» **Source document**
** Begin **
Sydney Market at top - calling a severe correction in 2018-2019

First home buyers are out of their mind if they think they can start off buying a house.

Agreed.
I would never have afforded a house when I bought IP#1. Waiting to buy a house would have simply delayed my initial entry and foray into the property investing world.
 
Sash, you picked the boom in 2010 so I'll take notice of you point on the correction in 2018-2019.

Hi All,

as per my previous posts..I am now formally calling that the Sydney market has topped out. Anyone who is getting in from this point onwards is probably not going to see much growth.

So what happens now....there will be a period where people will pay sill prices thinking the market will go higher.

People need to assess their risk and make a conscious decision whether they will stay for the long term or take profits and get out. Just don't go buying stuff now!

I am calling a severe correct by 2018-2019 in Sydney..... :p

Can't wait for the flurry of posts contravening my comments... ;):D
 
Well the correction is now unfolding albeit slowly...here is the way I see it being played:

1. The banks are tightening lending to investors. This will hit Sydney investors the most. The reduced lending will case investors to look at outer Melbourne and Brisbane. They will still have money but will put in a less expensive market. Adelaide is also a possibility.

2. The Chinese govt is tightening money being taken out.

3. The Feds are now reviewing who is buying and if they are residents. this will affect investment in markets where the Chinese are buying. I am sure they will fine or jail a few people to make an example of.

4. Money is now moving to Brisbane and the outer suburbs of Melbourne/Geelong. You will people in Sydney sell and move the money....


The newbies investing in Sydney will be like lambs to the slaughter....if you are thinking of selling do it within the next 3-6 months.


Sash, you picked the boom in 2010 so I'll take notice of you point on the correction in 2018-2019.
** End **
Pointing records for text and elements
** Begin **
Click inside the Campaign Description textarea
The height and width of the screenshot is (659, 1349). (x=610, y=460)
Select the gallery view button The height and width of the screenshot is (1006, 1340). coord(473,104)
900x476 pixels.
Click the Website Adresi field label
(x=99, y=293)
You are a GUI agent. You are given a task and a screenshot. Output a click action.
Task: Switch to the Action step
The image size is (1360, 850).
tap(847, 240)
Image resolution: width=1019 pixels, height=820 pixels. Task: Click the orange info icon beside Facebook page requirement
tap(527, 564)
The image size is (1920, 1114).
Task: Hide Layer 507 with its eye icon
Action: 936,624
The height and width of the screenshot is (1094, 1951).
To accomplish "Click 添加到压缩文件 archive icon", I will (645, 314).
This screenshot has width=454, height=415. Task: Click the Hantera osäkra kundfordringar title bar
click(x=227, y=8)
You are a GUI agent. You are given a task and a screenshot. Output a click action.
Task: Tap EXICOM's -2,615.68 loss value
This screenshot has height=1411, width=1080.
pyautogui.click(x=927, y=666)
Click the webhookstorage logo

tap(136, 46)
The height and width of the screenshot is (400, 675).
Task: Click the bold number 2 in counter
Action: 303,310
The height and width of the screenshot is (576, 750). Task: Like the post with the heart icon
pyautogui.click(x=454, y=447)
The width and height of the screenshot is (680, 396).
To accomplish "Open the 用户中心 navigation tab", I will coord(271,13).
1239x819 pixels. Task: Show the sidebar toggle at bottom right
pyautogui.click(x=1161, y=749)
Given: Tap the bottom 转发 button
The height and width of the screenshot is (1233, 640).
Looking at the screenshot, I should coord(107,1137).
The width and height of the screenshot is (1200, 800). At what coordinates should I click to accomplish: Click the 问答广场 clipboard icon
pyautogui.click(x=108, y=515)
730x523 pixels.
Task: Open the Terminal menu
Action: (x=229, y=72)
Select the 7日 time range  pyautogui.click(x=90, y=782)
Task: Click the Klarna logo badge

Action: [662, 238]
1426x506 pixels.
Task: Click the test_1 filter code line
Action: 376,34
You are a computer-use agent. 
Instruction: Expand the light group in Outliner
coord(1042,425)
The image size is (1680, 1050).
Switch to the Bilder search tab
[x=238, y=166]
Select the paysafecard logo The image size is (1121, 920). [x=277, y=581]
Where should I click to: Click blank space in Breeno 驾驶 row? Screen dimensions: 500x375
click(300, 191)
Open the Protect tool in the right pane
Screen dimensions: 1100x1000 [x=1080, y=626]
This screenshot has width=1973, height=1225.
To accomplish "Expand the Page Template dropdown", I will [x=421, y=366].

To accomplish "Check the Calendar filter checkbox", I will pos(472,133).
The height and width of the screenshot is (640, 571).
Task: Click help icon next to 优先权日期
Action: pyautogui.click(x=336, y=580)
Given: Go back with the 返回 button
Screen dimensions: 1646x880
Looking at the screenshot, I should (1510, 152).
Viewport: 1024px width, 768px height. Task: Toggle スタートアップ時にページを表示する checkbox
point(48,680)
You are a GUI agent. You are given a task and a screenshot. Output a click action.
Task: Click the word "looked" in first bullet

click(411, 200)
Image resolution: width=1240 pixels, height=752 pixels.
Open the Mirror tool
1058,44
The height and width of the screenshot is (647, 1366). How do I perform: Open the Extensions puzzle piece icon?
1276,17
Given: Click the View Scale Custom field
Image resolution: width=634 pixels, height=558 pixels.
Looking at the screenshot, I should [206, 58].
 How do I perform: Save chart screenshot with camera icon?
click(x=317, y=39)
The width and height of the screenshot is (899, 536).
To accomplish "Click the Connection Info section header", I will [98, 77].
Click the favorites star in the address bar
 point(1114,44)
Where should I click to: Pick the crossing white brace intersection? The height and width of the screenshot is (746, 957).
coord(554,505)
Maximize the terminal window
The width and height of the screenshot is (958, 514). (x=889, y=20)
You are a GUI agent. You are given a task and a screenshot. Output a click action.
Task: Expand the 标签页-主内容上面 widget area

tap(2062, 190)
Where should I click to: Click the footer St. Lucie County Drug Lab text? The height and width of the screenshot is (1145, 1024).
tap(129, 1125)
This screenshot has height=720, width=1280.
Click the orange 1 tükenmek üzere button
** End **
» **Instruction**
Please answer these questions about the forum thread on the Sydney market:
(a) In what year did Sash pick the boom?
(b) According to the first numbered point, which two markets will reduced lending lead investors to look at?
(c) Within what period does the thread advise people thinking of selling to do it?
This material comes from a separate source.

» **Result of the task**
(a) 2010
(b) Outer Melbourne and Brisbane
(c) Within the next 3-6 months